*Exercise 1*: Reproduce the passage on merchant groups and confidence scoring word for word, starting with "# Bonus for date" and going on through "variance < 1%)".
*Exercise 2*: Pick up the passage on merchant groups and confidence scoring after its last line and write what comes next.

*Document passage*:
────────────────────

Pre-defined Merchant Groups

Common subscriptions with known variants:

python
KNOWN_MERCHANT_GROUPS = {
    "netflix": ["netflix", "nflx", "nflx subscription", ...],
    "spotify": ["spotify", "spotify usa", "spotify premium", ...],
    "amazon": ["amazon", "amazon prime", "amzn mktp us", ...],
    "starbucks": ["starbucks", "starbucks coffee", "sbux"],
    "apple": ["apple", "apple bill", "apple itunes", ...],
    "google": ["google", "google youtube", "google storage", ...],
    "hulu": ["hulu", "hulu subscription", "hulu plus"],
    "disney": ["disney", "disneyplus", "disney plus"],
    "hbo": ["hbo", "hbo max", "hbomax", ...],
}

Confidence Scoring

Multi-factor confidence calculation:

python
def calculate_confidence(pattern):
    # Base confidence by pattern type
    base_confidence = {
        PatternType.FIXED: 0.90,
        PatternType.VARIABLE: 0.70,
        PatternType.IRREGULAR: 0.60,
    }[pattern.pattern_type]
    
    # Bonus for more occurrences (+0.05 each, max +0.15)
    occurrence_bonus = min((pattern.occurrence_count - 3) * 0.05, 0.15)
    
    # Bonus for date consistency (+0.05 if std_dev < 2 days)
    date_consistency_bonus = 0.05 if pattern.date_std_dev < 2.0 else 0.0
    
    # Bonus for amount consistency (+0.05 if variance < 1%)

────────────────────

*Dataset extract*:

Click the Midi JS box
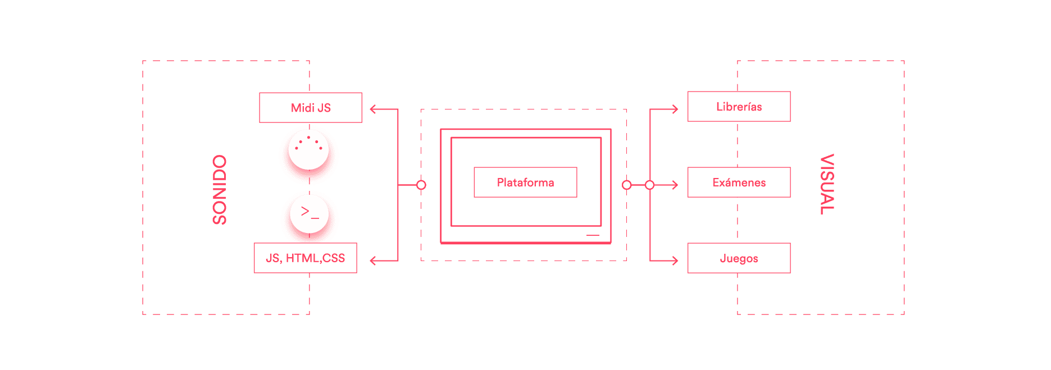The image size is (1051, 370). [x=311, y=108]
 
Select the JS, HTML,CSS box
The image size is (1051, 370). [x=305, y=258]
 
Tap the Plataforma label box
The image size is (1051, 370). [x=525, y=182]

────────────────────

*Response 1*:
# Bonus for date consistency (+0.05 if std_dev < 2 days)
    date_consistency_bonus = 0.05 if pattern.date_std_dev < 2.0 else 0.0
    
    # Bonus for amount consistency (+0.05 if variance < 1%)

*Response 2*:
    amount_bonus = 0.05 if pattern.amount_variance_pct < 0.01 else 0.0
    
    # Penalty for high amount variance (-0.10 if > 10%)
    variance_penalty = -0.10 if pattern.amount_variance_pct > 0.10 else 0.0
    
    # Penalty for generic merchant (-0.05)
    generic_penalty = -0.05 if is_generic_merchant(pattern.merchant_name) else 0.0
    
    confidence = (
        base_confidence 
        + occurrence_bonus 
        + date_consistency_bonus 
        + amount_bonus 
        + variance_penalty 
        + generic_penalty
    )
    
    return max(0.0, min(1.0, confidence))  # Clamp to [0, 1]

False Positive Filtering

Filters out low-quality patterns:

Rejection criteria:

  • Occurrence count < min_occurrences (default: 3)
  • Amount variance > 30% (too inconsistent)
  • Generic merchant names: "ATM", "Payment", "Purchase", "Transfer", etc.
  • Date variance too high (std_dev > date_tolerance_days * 2)
  • Confidence < 0.50 (after multi-factor scoring)

Target metrics:

  • False positive rate < 5%
  • Precision: 95%+
  • Recall: 85%+

API Reference

FastAPI Integration

Setup

python
from fastapi import FastAPI
from fin_infra.recurring import add_recurring_detection

app = FastAPI()

# Add recurring detection with defaults
detector = add_recurring_detection(app)

# Custom configuration
detector = add_recurring_detection(
    app,
    prefix="/recurring",             # API prefix
    min_occurrences=3,               # Detection threshold
    amount_tolerance=0.02,           # ±2% variance
    date_tolerance_days=7,           # ±7 days variance
    include_in_schema=True           # Show in OpenAPI docs
)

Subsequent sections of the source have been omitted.